[Opening MATERIAL FOR THE TASK section]

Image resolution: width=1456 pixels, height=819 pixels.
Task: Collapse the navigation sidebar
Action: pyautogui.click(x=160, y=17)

[Closing MATERIAL FOR THE TASK section]
[Opening MATERIAL FOR THE TASK section]

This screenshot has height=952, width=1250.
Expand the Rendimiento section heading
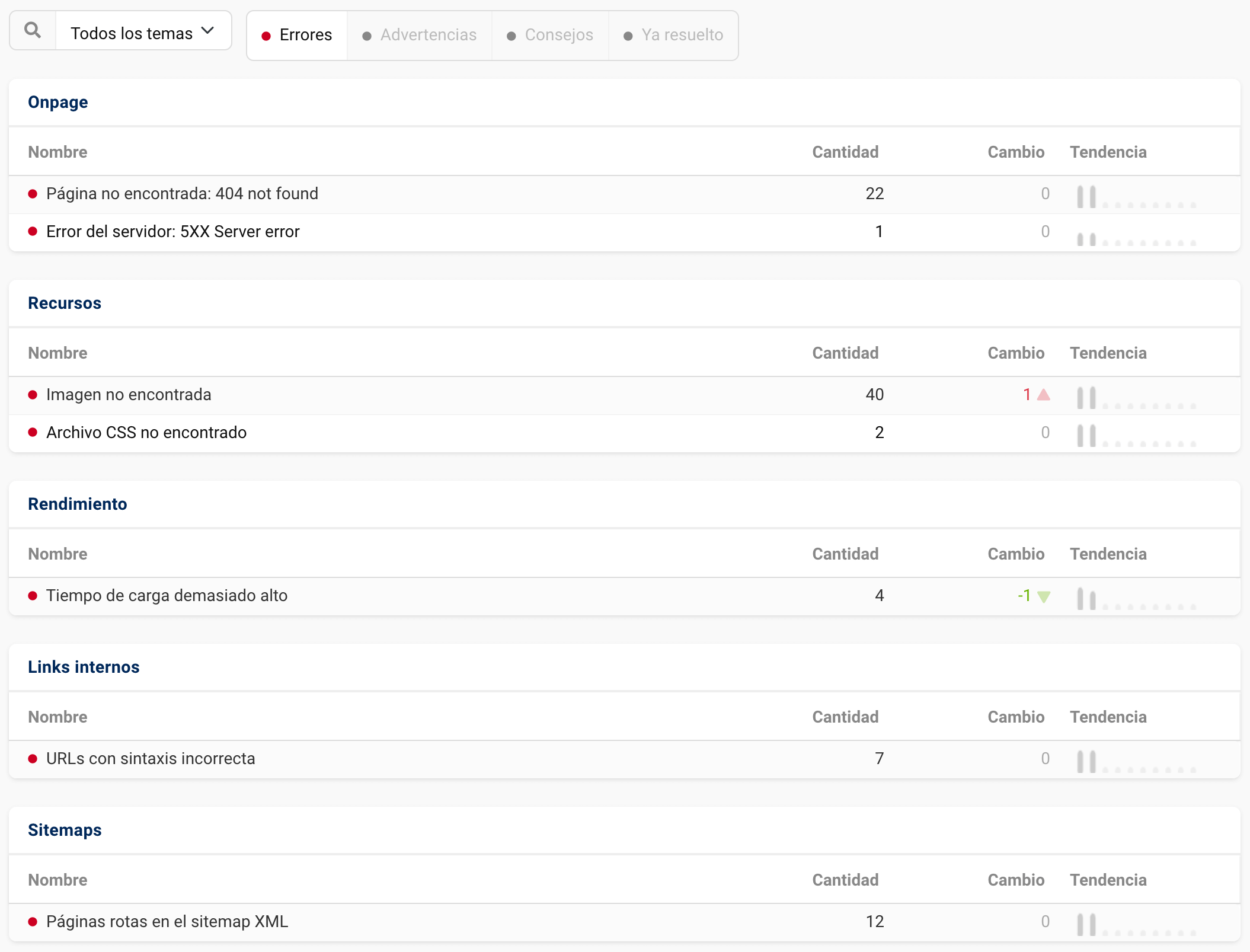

[Closing MATERIAL FOR THE TASK section]
[Opening MATERIAL FOR THE TASK section]

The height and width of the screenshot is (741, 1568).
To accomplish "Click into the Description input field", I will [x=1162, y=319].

[Closing MATERIAL FOR THE TASK section]

• _YOUR GOAL_
Find and copy each line above that includes the string "screenshot".

• _WRITTEN ANSWER_
This screenshot has height=952, width=1250.
The height and width of the screenshot is (741, 1568).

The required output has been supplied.